-- Material for this task --
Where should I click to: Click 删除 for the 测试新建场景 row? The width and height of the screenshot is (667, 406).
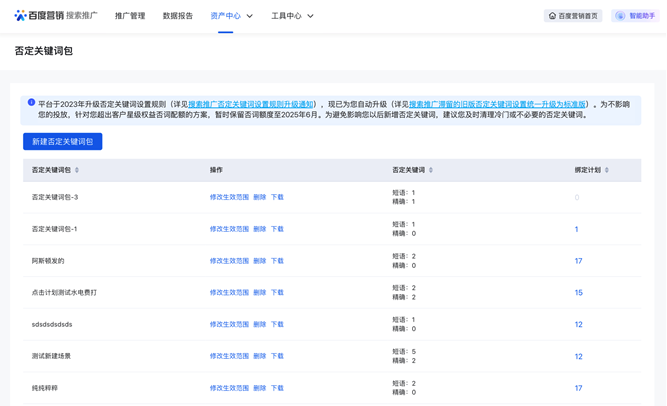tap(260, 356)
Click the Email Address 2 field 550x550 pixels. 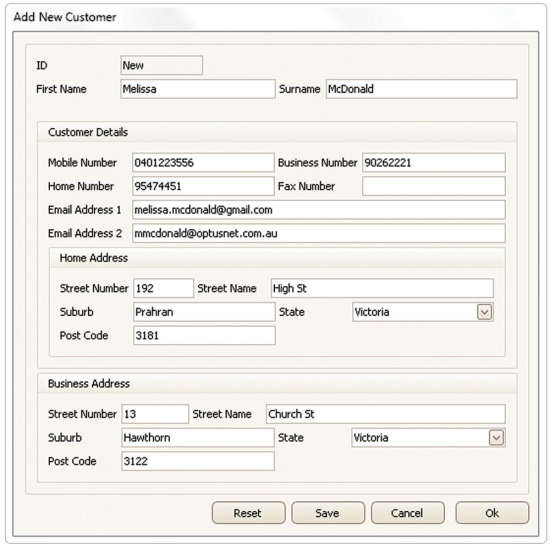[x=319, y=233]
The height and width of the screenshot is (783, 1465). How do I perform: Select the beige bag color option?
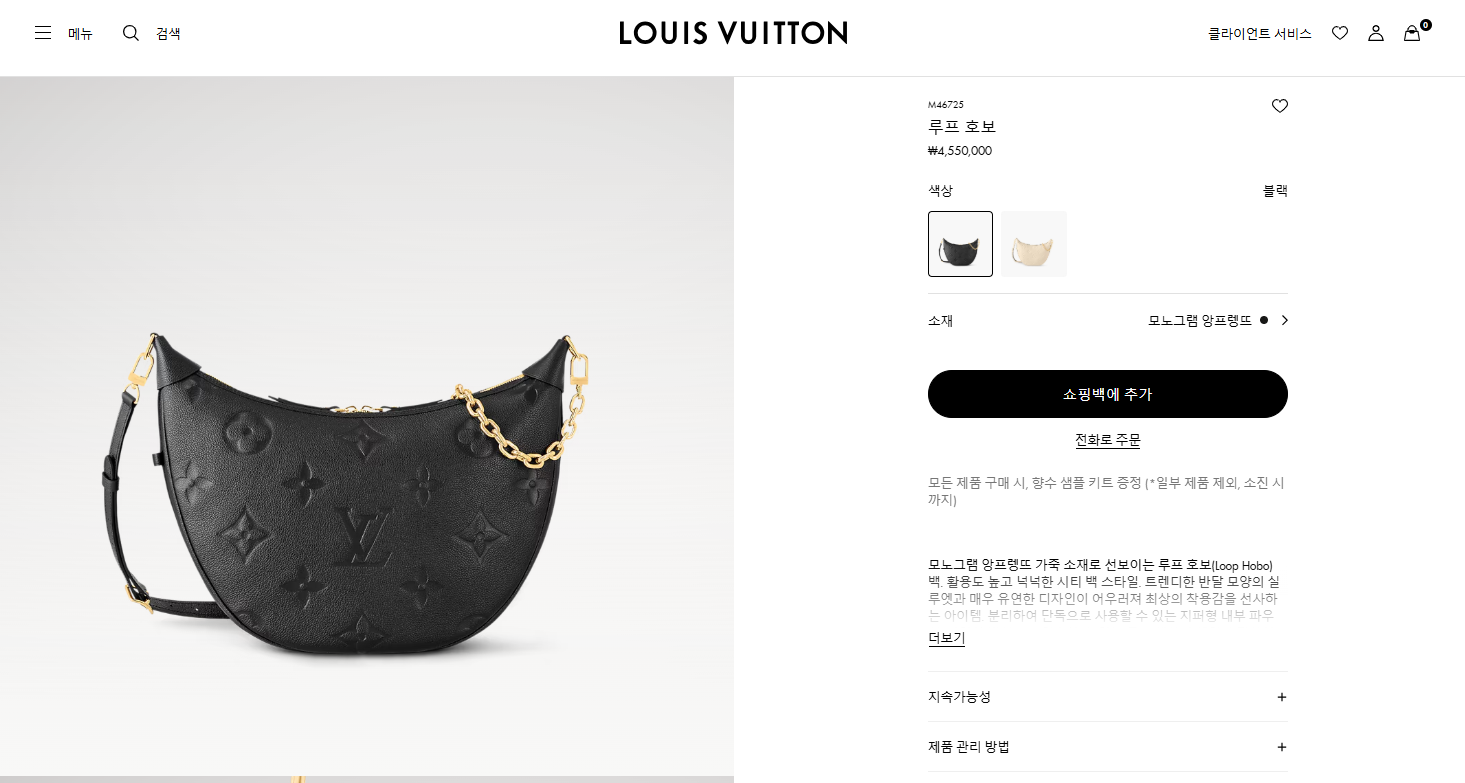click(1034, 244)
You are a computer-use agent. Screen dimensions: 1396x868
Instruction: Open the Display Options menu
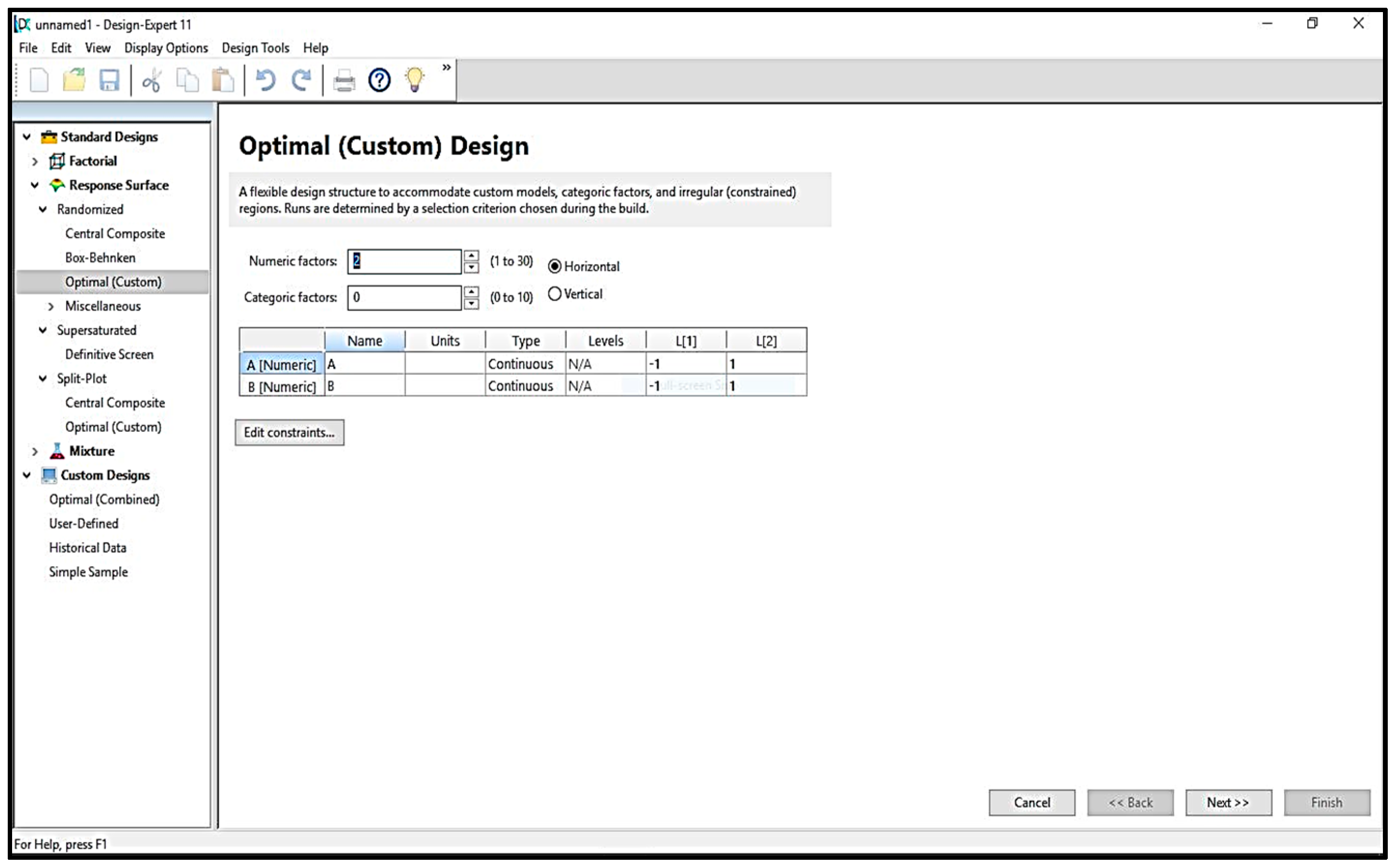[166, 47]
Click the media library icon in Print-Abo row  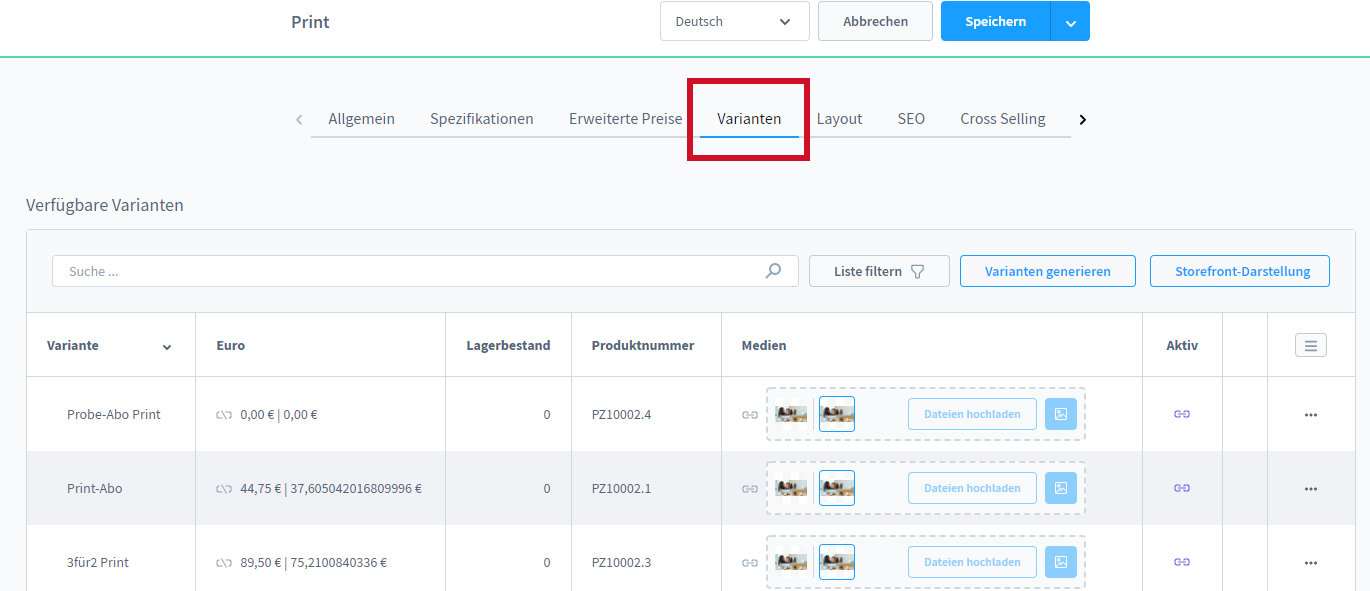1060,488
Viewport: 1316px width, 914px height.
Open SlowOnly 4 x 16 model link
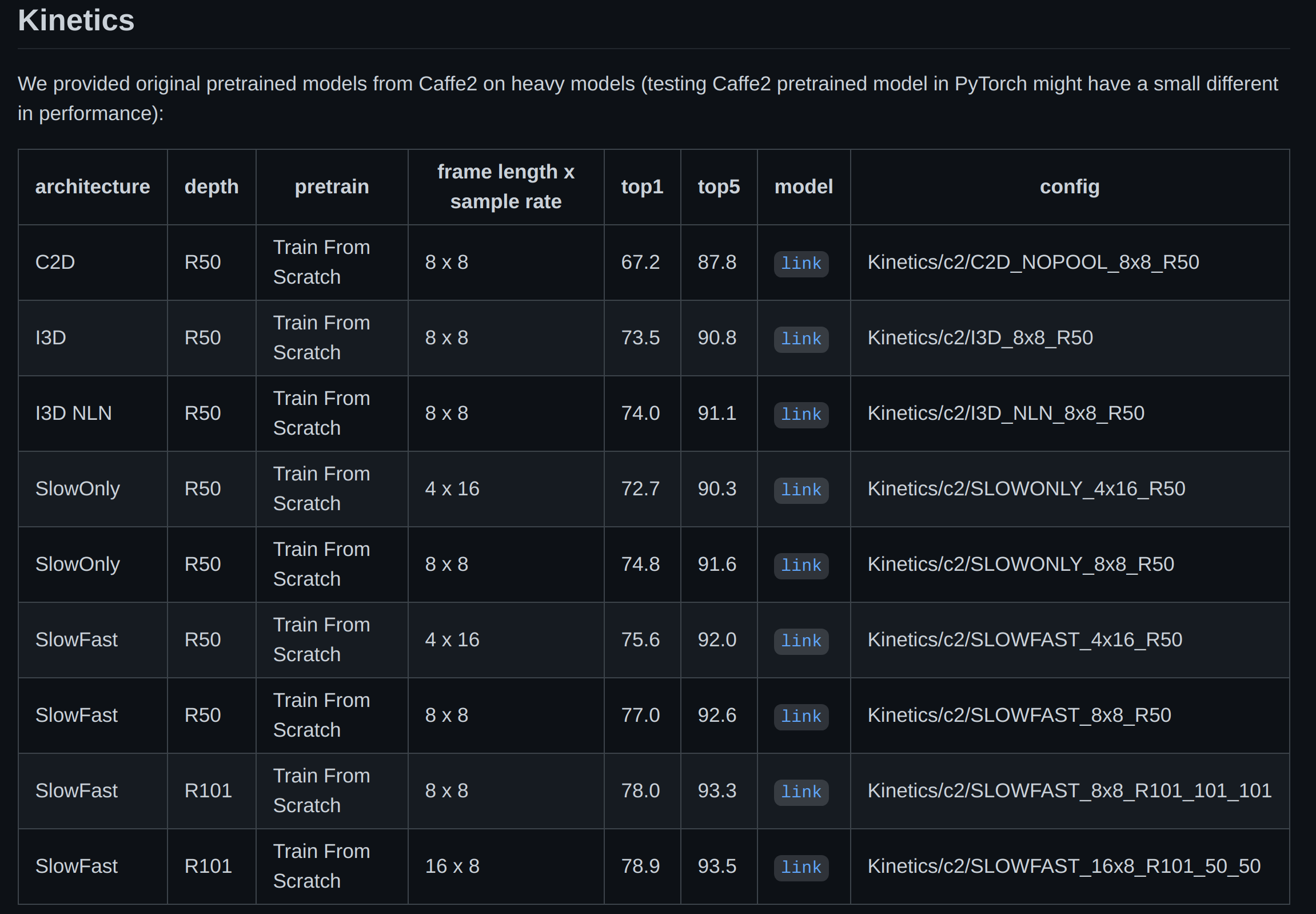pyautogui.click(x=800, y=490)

-- Problem to work on --
Print the lines of the listing above, from the line containing "Viewport: 1316px width, 914px height." up to and including the last line, omitting the picture.

-- In response --
Viewport: 1316px width, 914px height.
Open SlowOnly 4 x 16 model link
pyautogui.click(x=800, y=490)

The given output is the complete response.